Merge pull request #3916 from minthigpen/patch-5

prmerger-automator[bot] · web-flow · commit 58591ee4c7c1 · 2025-04-03T20:00:13.000Z
Update evaluate-sdk.md
diff --git a/articles/ai-foundry/how-to/develop/evaluate-sdk.md b/articles/ai-foundry/how-to/develop/evaluate-sdk.md
@@ -19,7 +19,7 @@ author: lgayhardt
 [!INCLUDE [feature-preview](../../includes/feature-preview.md)]
 
 > [!NOTE]
-> Evaluation with the prompt flow SDK has been retired and replaced with Azure AI Evaluation SDK client library for Python. For more information about input data requirements, see the [API Reference Documentation](https://aka.ms/azureaieval-python-ref).

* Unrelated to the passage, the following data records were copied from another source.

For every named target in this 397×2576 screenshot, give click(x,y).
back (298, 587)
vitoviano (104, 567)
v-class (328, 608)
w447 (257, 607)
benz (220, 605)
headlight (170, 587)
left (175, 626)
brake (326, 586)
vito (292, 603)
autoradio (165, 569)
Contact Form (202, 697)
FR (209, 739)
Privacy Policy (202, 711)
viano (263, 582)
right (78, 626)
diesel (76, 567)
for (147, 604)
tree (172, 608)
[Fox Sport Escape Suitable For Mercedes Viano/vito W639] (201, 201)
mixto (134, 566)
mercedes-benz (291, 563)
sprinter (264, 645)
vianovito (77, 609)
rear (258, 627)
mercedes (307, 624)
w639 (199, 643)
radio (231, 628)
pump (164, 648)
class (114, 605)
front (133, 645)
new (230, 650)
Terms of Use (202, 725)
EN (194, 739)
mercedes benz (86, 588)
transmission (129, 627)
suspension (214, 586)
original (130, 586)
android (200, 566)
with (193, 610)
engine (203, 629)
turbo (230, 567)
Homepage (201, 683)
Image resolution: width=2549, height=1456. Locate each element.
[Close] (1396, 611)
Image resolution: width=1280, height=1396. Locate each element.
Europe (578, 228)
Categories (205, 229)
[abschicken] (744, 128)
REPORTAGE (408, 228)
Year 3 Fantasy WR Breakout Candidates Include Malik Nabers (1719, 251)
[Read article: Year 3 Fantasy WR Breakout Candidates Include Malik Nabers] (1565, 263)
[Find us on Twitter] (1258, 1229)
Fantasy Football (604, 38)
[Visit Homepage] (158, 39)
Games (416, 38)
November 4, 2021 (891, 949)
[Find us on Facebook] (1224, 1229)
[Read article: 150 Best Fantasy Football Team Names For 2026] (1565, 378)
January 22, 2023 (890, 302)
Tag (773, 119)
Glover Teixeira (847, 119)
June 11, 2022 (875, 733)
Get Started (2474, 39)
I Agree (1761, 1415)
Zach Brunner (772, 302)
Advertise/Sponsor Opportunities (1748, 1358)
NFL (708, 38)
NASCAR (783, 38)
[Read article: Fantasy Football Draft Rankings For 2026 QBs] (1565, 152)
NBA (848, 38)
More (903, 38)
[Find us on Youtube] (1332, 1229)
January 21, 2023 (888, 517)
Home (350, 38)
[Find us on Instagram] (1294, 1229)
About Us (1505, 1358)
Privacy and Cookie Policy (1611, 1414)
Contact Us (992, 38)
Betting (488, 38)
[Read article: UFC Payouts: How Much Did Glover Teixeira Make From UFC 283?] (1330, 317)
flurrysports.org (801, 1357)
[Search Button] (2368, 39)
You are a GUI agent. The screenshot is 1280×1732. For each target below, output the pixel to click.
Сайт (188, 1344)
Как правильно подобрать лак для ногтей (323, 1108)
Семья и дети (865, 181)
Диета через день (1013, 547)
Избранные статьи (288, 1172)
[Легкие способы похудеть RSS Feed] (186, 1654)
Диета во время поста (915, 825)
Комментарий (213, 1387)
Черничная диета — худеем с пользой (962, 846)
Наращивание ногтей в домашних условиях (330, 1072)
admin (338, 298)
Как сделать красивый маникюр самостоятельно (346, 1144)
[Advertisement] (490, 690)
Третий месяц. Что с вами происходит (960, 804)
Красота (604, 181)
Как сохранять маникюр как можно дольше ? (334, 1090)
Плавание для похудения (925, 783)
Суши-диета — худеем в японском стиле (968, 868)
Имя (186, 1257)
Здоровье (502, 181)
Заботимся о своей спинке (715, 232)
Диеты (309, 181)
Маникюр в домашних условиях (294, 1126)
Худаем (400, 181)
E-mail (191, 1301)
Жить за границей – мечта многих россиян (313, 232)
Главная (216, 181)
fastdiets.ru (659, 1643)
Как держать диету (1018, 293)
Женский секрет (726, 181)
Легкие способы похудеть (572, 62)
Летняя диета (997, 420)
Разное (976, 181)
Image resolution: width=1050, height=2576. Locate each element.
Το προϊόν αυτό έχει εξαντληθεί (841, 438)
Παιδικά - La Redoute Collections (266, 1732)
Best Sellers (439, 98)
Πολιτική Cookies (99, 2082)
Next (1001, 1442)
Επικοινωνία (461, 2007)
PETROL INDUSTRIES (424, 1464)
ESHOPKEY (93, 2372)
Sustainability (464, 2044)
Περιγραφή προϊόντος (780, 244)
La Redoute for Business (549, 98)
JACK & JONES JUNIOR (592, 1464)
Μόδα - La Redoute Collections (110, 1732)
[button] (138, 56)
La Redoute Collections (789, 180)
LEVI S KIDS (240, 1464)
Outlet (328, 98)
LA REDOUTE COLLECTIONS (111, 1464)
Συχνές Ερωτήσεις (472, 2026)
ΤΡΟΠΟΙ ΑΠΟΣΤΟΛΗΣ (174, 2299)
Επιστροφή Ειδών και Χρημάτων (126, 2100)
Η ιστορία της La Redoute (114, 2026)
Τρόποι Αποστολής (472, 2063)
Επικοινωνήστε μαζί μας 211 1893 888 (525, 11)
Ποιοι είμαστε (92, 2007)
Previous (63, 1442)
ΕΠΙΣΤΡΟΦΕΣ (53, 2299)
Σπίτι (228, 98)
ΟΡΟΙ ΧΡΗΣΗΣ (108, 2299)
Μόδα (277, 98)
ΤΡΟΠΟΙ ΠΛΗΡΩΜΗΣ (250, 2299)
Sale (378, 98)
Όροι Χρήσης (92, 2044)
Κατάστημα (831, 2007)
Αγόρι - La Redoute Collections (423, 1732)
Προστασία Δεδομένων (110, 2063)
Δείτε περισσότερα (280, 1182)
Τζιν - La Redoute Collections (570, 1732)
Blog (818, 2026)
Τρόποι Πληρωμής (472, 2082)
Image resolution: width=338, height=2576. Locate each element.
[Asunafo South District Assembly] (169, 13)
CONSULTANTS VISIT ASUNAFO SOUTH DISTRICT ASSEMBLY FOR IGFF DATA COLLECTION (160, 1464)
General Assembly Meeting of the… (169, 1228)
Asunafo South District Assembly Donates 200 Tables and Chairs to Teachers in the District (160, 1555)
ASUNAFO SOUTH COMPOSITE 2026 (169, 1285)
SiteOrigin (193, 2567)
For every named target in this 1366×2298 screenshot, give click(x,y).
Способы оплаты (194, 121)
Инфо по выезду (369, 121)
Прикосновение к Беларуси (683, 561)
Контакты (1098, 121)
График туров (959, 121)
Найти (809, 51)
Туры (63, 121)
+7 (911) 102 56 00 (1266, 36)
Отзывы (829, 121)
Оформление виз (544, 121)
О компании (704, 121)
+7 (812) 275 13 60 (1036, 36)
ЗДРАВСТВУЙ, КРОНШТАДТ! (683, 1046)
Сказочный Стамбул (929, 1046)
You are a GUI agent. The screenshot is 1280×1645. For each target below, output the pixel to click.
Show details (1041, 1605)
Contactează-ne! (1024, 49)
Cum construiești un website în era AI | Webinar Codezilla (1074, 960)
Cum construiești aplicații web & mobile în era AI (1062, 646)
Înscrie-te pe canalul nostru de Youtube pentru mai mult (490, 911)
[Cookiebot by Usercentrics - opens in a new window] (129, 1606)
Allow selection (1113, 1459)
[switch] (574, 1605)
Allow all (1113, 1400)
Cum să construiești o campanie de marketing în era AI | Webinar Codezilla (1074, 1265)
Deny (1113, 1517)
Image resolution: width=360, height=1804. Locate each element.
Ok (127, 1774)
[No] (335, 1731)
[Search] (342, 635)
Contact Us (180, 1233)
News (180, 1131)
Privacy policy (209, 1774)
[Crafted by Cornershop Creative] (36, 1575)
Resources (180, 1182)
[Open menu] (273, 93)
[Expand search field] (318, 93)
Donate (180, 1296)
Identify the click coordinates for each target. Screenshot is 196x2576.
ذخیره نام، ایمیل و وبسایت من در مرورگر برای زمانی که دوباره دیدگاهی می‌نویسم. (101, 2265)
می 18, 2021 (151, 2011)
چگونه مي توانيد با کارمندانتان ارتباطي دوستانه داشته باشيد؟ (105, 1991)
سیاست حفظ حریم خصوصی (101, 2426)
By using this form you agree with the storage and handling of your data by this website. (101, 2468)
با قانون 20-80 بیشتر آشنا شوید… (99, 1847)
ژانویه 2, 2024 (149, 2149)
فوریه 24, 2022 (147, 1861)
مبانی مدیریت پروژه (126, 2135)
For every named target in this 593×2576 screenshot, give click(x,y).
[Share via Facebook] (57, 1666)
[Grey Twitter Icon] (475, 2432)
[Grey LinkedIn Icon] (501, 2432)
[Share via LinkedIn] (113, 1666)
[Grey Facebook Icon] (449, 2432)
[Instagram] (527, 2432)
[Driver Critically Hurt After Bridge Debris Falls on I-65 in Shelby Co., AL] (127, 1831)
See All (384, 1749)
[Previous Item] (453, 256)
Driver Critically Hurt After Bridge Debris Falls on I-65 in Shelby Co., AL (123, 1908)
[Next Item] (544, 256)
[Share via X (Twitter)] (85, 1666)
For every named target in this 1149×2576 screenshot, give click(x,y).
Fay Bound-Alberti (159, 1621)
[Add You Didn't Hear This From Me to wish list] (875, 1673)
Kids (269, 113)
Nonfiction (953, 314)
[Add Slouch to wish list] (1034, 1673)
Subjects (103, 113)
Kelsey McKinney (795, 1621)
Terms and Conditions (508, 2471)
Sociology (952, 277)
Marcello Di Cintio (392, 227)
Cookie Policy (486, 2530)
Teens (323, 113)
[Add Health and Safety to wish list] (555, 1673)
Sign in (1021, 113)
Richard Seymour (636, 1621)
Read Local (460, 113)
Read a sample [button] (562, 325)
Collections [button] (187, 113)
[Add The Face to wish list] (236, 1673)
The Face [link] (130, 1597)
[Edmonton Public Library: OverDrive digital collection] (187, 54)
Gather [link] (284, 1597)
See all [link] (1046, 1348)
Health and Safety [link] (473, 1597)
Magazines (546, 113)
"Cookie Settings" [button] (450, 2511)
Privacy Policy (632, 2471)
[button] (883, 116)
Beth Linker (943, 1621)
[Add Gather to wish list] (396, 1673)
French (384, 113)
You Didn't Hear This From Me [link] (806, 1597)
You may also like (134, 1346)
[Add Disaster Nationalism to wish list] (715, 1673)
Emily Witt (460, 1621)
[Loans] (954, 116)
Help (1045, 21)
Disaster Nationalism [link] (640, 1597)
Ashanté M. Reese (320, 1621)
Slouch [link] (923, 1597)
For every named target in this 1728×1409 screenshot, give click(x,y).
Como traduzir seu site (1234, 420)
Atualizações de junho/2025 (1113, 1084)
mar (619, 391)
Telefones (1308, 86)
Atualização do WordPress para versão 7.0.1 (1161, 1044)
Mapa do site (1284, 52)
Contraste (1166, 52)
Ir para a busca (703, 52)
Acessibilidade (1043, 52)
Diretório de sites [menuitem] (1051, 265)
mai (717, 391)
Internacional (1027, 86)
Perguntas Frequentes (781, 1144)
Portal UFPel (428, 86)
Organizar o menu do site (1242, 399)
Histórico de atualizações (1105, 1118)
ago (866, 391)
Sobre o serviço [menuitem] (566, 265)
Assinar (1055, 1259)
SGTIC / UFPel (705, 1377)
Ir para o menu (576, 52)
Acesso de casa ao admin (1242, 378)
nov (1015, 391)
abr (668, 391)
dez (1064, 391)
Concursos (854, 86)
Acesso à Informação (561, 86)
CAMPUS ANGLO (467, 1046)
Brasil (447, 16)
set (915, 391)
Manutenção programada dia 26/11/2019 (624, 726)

+> For more information about input data requirements, see the [API Reference Documentation](https://aka.ms/azureaieval-python-ref).
 
 To thoroughly assess the performance of your generative AI application when applied to a substantial dataset, you can evaluate a Generative AI application in your development environment with the Azure AI evaluation SDK. Given either a test dataset or a target, your generative AI application generations are quantitatively measured with both mathematical based metrics and AI-assisted quality and safety evaluators. Built-in or custom evaluators can provide you with comprehensive insights into the application's capabilities and limitations.
 
@@ -38,6 +38,7 @@ pip install azure-ai-evaluation
 Built-in evaluators support the following application scenarios:
 
 - **Query and response**: This scenario is designed for applications that involve sending in queries and generating responses, usually single-turn.
+- **Conversation**: This scenario is designed for applications that involve sending in queries and generating responses in a multi-turn exchange.
 - **Retrieval augmented generation**: This scenario is suitable for applications where the model engages in generation using a retrieval-augmented approach to extract information from your provided documents and generate detailed responses, usually multi-turn.
 
 For more in-depth information on each evaluator definition and how it's calculated, see [Evaluation and monitoring metrics for generative AI](../../concepts/evaluation-metrics-built-in.md).
@@ -46,7 +47,7 @@ For more in-depth information on each evaluator definition and how it's calculat
 |-----------|------------------------------------------------------------------------------------------------------------------------------------|
 | [Performance and quality](#performance-and-quality-evaluators) (AI-assisted)  | `GroundednessEvaluator`, `GroundednessProEvaluator`, `RetrievalEvaluator`, `RelevanceEvaluator`, `CoherenceEvaluator`, `FluencyEvaluator`, `SimilarityEvaluator` |
 | [Performance and quality](#performance-and-quality-evaluators) (NLP)  | `F1ScoreEvaluator`, `RougeScoreEvaluator`, `GleuScoreEvaluator`, `BleuScoreEvaluator`, `MeteorScoreEvaluator`|
-| [Risk and safety](#risk-and-safety-evaluators-preview) (AI-assisted)    | `ViolenceEvaluator`, `SexualEvaluator`, `SelfHarmEvaluator`, `HateUnfairnessEvaluator`, `IndirectAttackEvaluator`, `ProtectedMaterialEvaluator`                                             |
+| [Risk and safety](#risk-and-safety-evaluators-preview) (AI-assisted)    | `ViolenceEvaluator`, `SexualEvaluator`, `SelfHarmEvaluator`, `HateUnfairnessEvaluator`, `IndirectAttackEvaluator`, `ProtectedMaterialEvaluator`, `UngroundedAttributesEvaluator`, `CodeVulnerabilityEvaluator`|
 | [Composite](#composite-evaluators) | `QAEvaluator`, `ContentSafetyEvaluator`                                             |
 
 Built-in quality and safety metrics take in query and response pairs, along with additional information for specific evaluators.